Duffey Lake Park is located 3km northeast of the conservancy along Highway 99, which is an important area for food gathering and cultural use by First Nations. Established in 1993 and expanded in 2008, the park extended from Duffey Lake to the surrounding alpine ridges. It offers popular activities, such as canoeing, kayaking, and wildlife viewing. Duffey Lake Park is connected to a Cultural Management Area outlined in the Land Use Planning Agreement (LUPA) between the Lil'wat Nation and the Province, further enhancing the protection of cultural and ecological values in the region.

== Management ==
In 2017, Lil’wat Nation and BC Parks initiated the planning process for the Nlháxten/Cerise Creek Conservancy, with the Lil'wat Nation providing funding. While the Lil'wat Nation played a crucial role, neighbouring First Nations and key stakeholders also actively participated and contributed input to the plan's development.

=== First Nations ===

The Province and the First Nations develop a relationship based on mutual respect, recognition, and accommodation of Aboriginal title and rights. To ensure that conservancy management aligns with the Lil'wat, N'Quatqua, Sekw’el’was, and T’it’q’et First Nations cultural values, interests, and uses in the area, the management plans function as fostering strong working relationship.

=== Community ===

The Nlháxten/Cerise Creek Conservancy is of interest to residents from nearby communities like Mount Currie, Pemberton, Whistler, and Lillooet, as well as outdoor enthusiasts from Metro Vancouver, as it serves as a hub for recreational activities and tourism. They maintain dialogue with local First Nations, provincial and local government officials, residents, and local mountaineering clubs/groups who have expressed interest in the conservancy's use and management. The goal is to raise awareness and garner support from these various stakeholders for the conservancy's well-being.

== Ecology ==

=== Fauna ===
Notable large species inhabiting Nlháxten/Cerise Creek Conservancy include the grizzly bear, black bear, bobcat, cougar, wolverine, black-tailed deer, mountain goat, and moose. The area falls within the Stein-Nahatlatch Grizzly Bear Population Unit, a threatened population with 24 Grizzly Bears remaining, and is used to forage by this population. The watersheds inhabit the Coastal Tailed Frog, which is blue-listed (species of special concern) by the province.

=== Flora ===
Nlháxten/Cerise Creek Conservancy has few trees, mostly inhabited by shrubs, grasses, flowering plants, mosses, and lichen. Whitebark pine is found in the conservancy, which is listed as endangered by the IUCN. The upper forested area of the Nlháxten/Cerise Creek Conservancy contains old-growth forests, which are protected under the Parks Act.

== Visitors ==
Nlháxten/Cerise Creek Conservancy has been an accessible mountaineering location since the paving of Lilooet Road. Visitor use is highest in the winter months of January and February, with 50% of visitation on Saturdays and Sundays. Backcountry skiing and snowshoeing are popular recreational activities at the conservancy.

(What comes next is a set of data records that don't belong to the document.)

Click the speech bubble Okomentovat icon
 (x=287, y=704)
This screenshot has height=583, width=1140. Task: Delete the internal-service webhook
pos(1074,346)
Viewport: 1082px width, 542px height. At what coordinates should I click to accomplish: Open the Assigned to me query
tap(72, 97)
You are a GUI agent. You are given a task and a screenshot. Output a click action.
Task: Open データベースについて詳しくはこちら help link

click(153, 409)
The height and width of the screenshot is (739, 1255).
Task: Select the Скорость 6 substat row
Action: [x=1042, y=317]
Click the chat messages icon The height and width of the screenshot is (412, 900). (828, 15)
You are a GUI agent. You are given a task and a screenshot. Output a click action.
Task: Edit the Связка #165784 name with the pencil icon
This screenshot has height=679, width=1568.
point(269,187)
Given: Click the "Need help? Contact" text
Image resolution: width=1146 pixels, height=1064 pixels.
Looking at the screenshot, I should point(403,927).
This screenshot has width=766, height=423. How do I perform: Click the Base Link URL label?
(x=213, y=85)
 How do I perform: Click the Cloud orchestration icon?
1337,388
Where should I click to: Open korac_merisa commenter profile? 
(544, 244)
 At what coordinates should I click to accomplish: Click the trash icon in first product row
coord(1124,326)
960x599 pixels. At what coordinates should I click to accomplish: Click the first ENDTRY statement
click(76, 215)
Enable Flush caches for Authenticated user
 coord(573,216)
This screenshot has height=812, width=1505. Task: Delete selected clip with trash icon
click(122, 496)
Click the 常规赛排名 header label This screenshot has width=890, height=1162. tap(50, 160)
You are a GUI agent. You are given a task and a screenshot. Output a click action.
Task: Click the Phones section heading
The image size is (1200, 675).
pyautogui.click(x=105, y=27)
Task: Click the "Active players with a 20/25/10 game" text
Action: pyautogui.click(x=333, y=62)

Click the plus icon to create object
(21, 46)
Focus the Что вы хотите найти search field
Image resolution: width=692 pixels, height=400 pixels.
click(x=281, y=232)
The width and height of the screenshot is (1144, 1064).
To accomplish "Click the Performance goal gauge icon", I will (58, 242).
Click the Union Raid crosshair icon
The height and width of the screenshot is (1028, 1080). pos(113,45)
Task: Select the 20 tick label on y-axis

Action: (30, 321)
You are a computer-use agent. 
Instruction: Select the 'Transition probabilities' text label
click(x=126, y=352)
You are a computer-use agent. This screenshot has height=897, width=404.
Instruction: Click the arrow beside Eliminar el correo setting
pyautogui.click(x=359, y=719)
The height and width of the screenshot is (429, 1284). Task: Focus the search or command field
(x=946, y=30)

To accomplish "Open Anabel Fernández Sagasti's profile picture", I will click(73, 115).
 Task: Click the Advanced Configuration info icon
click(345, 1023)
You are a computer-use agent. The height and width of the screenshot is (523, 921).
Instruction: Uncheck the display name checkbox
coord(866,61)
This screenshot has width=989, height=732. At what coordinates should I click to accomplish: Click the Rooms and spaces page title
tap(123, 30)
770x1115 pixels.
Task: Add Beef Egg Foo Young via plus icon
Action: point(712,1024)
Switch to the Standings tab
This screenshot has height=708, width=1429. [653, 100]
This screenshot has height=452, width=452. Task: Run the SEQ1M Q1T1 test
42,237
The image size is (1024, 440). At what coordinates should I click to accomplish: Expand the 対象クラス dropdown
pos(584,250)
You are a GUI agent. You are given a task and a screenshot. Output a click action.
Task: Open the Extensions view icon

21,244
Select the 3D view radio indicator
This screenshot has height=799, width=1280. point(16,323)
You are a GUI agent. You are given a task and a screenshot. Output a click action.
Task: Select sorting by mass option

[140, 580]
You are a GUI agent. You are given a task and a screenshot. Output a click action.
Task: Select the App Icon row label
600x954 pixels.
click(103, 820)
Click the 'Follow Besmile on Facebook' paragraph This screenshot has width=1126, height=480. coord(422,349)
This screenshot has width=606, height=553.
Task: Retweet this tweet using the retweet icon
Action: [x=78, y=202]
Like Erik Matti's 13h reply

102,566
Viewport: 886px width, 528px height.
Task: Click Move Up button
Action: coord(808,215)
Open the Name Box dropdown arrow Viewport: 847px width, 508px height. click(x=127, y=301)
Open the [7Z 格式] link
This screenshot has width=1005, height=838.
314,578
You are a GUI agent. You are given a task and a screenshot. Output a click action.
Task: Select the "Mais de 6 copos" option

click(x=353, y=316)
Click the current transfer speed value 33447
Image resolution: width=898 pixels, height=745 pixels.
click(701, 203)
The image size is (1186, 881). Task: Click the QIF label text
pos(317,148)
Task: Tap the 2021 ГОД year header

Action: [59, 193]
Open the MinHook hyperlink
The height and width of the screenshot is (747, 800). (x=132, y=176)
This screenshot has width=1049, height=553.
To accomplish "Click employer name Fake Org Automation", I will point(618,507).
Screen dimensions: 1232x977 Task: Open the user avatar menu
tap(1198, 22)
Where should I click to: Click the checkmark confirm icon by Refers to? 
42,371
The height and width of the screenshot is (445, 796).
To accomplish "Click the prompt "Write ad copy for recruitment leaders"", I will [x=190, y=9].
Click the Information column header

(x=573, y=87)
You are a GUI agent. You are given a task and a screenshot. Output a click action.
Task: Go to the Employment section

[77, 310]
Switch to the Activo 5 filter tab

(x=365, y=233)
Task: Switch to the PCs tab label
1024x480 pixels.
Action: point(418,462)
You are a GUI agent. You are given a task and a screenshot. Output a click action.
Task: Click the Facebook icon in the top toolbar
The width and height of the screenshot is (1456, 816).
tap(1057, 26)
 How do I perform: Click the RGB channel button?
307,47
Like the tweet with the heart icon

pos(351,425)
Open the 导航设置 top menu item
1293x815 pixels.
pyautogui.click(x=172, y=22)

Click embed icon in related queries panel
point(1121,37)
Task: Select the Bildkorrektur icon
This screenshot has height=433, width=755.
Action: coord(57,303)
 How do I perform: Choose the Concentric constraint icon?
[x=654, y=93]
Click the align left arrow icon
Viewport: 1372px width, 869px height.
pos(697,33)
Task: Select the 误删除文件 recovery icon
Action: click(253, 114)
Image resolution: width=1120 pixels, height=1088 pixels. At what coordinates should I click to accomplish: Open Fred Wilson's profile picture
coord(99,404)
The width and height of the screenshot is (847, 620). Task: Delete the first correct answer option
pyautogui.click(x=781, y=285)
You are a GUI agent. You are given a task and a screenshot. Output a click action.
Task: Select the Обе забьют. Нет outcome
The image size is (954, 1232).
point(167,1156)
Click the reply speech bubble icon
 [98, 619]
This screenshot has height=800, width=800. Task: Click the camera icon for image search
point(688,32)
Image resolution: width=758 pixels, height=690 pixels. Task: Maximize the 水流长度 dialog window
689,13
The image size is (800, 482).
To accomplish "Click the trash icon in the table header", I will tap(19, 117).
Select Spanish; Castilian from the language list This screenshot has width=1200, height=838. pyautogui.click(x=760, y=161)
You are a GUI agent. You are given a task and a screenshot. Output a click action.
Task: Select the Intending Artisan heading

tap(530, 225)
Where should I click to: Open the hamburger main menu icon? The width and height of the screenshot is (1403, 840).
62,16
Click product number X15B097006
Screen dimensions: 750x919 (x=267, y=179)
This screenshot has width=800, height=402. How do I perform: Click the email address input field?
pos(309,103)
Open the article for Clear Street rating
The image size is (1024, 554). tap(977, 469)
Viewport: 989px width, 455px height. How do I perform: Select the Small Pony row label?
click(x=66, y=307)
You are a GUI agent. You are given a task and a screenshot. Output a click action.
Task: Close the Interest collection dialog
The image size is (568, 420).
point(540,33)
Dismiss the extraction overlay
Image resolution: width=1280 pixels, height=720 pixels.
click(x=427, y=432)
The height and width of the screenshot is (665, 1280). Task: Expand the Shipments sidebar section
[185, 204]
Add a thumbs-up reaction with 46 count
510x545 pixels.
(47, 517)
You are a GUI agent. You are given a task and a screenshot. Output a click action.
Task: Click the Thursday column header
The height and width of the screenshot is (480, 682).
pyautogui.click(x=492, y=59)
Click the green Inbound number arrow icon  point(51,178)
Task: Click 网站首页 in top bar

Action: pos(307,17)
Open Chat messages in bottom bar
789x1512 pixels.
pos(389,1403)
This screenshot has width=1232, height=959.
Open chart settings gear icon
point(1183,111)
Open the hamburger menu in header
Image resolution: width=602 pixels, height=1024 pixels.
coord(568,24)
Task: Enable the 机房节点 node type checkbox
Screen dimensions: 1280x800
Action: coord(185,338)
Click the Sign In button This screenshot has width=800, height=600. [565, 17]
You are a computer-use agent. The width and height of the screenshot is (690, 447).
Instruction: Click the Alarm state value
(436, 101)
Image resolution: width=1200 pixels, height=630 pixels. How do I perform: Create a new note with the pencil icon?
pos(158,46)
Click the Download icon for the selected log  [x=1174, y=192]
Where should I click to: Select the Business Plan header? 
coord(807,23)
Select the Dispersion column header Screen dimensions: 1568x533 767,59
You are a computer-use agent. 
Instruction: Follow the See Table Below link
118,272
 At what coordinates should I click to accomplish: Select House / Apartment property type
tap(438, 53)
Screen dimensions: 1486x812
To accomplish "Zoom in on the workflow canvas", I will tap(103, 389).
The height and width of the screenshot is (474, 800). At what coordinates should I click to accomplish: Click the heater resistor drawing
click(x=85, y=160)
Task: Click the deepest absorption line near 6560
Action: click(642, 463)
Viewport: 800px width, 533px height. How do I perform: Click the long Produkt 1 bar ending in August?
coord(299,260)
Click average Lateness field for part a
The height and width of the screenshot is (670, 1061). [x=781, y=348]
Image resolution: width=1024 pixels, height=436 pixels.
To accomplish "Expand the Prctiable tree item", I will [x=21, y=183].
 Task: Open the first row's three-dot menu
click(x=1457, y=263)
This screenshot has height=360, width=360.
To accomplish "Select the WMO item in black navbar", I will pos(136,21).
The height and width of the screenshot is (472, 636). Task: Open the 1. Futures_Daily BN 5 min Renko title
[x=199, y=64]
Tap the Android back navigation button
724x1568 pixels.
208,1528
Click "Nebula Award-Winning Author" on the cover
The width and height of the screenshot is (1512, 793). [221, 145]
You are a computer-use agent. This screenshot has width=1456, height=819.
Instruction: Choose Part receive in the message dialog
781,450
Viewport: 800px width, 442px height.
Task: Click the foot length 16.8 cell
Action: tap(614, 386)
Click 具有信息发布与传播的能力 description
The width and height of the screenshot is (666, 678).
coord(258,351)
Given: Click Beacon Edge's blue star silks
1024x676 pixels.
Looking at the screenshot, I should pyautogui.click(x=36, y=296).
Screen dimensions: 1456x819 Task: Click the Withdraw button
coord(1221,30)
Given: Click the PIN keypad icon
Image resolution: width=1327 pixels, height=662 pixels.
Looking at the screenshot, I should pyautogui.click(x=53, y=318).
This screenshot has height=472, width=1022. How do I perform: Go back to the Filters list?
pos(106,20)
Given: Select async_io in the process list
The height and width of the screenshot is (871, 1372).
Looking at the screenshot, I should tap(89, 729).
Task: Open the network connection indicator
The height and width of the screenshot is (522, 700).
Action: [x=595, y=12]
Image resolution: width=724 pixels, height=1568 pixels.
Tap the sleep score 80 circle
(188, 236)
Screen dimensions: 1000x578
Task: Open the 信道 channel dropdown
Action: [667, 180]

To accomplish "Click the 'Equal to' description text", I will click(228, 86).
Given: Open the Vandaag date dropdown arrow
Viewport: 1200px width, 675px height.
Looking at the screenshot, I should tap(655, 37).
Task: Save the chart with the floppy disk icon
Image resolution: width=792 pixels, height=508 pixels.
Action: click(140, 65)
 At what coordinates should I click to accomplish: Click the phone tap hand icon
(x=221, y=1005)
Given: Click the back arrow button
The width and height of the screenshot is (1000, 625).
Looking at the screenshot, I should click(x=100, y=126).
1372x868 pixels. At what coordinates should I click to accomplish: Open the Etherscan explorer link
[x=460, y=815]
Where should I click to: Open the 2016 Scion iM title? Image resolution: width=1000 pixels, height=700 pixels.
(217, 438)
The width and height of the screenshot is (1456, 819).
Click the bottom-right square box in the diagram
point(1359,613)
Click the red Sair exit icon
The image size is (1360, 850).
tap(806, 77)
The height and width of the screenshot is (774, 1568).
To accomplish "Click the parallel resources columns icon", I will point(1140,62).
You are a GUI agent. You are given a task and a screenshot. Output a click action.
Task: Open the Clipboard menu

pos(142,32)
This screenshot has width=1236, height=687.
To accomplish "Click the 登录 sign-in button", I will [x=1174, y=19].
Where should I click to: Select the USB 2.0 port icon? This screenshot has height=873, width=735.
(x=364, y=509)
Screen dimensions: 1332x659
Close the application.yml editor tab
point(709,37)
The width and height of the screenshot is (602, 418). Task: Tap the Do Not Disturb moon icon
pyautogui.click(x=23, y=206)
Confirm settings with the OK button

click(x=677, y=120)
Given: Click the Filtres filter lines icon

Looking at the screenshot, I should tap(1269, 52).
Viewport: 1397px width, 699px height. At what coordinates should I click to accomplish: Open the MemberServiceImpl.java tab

Located at 1,650 metres elevation, Keith Flavelle Memorial Hut (Keith's Hut) supports climbing and ski touring. The number of visitors to the hut has risen since it was built in 1988, to approximately 3,572 in 2017. Dispersed camping is also available at the hut or at the toe of Anniversary Glacier. To protect the species and natural environment, campfires are prohibited in all areas of the conservancy.